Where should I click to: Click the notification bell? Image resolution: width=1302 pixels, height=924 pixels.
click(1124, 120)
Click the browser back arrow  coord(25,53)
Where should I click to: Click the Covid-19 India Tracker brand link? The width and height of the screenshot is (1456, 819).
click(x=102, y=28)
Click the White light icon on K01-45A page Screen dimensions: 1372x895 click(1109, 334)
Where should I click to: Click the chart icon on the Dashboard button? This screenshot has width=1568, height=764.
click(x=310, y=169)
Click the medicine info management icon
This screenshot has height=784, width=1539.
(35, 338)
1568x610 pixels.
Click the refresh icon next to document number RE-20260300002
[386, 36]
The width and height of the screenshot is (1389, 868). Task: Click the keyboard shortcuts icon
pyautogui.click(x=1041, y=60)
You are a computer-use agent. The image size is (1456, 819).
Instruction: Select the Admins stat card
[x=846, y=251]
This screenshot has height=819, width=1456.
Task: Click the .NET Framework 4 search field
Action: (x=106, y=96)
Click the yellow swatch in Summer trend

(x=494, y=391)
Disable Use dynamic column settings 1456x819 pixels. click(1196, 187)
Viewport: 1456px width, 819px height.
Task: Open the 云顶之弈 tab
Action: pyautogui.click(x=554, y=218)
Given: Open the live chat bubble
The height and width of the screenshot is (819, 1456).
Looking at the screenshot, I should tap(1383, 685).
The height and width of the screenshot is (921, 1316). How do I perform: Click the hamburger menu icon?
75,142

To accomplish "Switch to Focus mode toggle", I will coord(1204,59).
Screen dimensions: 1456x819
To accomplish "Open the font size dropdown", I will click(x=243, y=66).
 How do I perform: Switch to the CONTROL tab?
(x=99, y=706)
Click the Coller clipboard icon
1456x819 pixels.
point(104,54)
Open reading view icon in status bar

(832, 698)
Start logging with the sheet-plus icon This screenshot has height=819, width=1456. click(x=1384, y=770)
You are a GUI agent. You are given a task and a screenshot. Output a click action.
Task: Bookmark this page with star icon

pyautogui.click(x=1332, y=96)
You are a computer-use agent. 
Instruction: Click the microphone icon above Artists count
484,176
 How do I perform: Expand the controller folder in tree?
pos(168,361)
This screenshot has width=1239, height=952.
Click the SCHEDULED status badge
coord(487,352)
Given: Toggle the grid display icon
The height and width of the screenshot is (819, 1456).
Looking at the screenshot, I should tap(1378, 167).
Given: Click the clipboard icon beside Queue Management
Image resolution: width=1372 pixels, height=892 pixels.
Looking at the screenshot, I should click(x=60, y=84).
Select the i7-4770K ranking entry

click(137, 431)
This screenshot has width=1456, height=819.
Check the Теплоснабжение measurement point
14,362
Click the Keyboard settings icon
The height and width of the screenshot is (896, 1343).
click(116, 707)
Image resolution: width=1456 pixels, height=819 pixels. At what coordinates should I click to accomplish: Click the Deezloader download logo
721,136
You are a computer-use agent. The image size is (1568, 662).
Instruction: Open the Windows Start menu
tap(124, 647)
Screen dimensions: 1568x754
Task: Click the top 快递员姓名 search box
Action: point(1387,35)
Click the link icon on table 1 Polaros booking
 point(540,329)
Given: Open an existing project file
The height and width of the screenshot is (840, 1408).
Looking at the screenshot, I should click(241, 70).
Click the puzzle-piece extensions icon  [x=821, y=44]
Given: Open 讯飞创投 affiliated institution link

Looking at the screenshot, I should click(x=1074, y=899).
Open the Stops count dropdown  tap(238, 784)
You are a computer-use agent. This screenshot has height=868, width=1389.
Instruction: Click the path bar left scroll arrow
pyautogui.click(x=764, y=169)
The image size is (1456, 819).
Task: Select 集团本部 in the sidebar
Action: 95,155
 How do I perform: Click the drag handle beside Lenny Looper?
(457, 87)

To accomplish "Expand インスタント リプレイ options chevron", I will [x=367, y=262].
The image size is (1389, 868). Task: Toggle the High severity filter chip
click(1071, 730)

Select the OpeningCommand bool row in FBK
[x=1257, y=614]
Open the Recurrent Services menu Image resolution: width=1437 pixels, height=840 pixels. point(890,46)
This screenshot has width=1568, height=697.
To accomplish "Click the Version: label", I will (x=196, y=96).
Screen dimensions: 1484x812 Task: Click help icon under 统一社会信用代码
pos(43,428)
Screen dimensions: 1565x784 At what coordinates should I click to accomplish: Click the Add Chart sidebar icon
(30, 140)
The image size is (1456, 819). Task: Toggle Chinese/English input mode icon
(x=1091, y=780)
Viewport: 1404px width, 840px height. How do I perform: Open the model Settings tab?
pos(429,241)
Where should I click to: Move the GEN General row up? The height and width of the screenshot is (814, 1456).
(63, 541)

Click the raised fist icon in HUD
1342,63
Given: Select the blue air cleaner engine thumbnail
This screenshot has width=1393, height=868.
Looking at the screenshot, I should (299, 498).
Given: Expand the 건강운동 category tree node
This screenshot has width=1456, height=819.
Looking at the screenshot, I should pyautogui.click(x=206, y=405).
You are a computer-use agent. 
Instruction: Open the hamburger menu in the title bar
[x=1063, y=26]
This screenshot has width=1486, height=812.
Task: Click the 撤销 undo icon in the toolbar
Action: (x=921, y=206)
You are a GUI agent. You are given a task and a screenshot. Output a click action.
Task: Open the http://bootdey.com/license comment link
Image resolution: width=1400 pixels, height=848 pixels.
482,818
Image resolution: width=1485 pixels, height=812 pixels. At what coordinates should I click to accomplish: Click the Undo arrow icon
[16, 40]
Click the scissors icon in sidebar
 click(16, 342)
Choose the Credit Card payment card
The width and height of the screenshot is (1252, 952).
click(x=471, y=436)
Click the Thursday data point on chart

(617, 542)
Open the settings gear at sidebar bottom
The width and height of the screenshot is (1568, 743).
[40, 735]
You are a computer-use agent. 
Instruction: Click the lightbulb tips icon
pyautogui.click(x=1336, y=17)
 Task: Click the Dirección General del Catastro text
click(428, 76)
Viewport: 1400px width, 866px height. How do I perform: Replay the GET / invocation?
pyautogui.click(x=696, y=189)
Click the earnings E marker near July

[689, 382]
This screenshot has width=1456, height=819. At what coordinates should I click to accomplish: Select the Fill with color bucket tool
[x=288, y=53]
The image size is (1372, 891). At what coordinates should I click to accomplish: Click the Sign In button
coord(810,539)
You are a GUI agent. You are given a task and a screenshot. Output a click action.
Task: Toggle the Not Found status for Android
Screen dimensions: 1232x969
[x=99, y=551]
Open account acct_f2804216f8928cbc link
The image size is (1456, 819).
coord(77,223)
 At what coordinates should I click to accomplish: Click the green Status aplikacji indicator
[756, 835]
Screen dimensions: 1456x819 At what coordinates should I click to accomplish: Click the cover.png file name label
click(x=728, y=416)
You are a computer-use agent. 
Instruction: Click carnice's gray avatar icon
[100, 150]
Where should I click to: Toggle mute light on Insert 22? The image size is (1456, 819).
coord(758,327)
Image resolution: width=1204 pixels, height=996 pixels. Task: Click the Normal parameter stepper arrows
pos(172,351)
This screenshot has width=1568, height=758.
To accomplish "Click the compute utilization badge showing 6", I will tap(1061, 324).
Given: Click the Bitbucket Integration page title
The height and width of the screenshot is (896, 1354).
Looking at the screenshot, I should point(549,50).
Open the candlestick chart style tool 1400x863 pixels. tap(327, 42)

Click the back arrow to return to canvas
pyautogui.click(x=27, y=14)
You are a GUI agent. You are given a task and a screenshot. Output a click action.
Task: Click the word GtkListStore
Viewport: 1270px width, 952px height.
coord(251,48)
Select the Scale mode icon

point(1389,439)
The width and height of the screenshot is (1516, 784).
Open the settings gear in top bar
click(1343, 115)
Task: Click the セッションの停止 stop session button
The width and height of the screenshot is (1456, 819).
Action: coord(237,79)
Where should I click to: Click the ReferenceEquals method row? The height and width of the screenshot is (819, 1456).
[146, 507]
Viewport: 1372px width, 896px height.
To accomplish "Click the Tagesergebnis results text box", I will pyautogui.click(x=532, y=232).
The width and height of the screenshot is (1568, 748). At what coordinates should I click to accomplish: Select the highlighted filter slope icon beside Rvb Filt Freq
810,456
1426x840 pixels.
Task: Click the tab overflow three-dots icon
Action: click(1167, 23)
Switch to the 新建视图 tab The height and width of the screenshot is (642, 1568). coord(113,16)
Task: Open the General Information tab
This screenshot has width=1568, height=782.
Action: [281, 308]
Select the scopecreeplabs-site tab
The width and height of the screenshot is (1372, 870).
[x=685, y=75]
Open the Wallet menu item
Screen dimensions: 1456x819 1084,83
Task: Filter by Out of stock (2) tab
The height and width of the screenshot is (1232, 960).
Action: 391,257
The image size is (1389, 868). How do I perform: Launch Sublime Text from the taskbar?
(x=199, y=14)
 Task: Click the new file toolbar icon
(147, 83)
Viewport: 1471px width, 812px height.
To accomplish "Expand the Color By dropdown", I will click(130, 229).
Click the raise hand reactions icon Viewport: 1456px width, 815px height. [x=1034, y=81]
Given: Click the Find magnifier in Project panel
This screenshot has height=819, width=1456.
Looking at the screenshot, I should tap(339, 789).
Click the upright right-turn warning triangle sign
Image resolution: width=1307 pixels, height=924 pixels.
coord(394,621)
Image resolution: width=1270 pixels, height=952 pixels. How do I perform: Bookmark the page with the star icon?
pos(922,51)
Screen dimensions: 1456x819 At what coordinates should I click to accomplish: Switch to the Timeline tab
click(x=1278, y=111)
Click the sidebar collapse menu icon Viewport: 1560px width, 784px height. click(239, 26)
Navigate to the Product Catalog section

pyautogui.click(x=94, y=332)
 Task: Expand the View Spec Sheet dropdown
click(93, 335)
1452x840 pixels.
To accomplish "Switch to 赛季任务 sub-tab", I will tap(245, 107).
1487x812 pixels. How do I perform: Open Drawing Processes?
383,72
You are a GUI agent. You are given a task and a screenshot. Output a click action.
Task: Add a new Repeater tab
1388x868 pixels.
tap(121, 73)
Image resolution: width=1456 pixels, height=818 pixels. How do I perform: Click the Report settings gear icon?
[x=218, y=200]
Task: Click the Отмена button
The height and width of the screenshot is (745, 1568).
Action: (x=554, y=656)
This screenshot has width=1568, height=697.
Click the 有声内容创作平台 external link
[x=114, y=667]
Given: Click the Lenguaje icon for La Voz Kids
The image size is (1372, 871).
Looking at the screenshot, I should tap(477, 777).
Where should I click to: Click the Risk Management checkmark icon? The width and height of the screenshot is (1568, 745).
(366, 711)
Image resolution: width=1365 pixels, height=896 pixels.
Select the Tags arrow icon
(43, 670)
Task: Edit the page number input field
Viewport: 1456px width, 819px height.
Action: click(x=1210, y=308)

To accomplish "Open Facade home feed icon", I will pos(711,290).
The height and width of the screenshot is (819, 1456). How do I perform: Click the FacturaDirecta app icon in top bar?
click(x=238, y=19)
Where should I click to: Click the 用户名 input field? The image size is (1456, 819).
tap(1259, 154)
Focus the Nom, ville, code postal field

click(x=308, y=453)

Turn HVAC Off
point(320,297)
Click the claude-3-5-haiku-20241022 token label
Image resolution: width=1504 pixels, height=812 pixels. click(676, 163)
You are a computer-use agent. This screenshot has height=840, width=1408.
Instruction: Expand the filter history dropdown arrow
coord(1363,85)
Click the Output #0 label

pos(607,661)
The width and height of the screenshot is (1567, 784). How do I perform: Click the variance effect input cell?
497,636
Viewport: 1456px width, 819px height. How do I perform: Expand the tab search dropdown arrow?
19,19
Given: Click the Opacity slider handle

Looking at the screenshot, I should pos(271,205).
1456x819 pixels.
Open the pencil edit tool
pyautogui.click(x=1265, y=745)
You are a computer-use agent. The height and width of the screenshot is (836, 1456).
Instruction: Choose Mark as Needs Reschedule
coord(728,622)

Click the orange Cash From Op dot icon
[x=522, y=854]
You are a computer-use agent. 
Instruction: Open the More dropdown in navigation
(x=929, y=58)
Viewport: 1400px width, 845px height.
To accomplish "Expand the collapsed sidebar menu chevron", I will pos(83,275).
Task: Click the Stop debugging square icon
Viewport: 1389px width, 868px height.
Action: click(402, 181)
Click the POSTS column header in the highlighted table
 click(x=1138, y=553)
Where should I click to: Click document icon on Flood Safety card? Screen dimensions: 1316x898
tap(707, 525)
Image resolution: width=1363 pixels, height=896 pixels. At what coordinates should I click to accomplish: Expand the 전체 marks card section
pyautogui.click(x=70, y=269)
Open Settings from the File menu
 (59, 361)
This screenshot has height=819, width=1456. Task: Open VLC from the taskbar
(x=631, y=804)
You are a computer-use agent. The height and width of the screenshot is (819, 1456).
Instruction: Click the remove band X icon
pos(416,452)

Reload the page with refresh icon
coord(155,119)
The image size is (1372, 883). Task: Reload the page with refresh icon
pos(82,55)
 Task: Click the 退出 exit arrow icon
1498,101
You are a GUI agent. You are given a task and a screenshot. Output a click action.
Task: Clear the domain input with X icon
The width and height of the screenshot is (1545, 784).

------------------------------------

## Problem to solve
All lines of the records above that carry the word "chevron" should be listed.

## The completed task
To accomplish "Expand インスタント リプレイ options chevron", I will [x=367, y=262].
To accomplish "Expand the collapsed sidebar menu chevron", I will pos(83,275).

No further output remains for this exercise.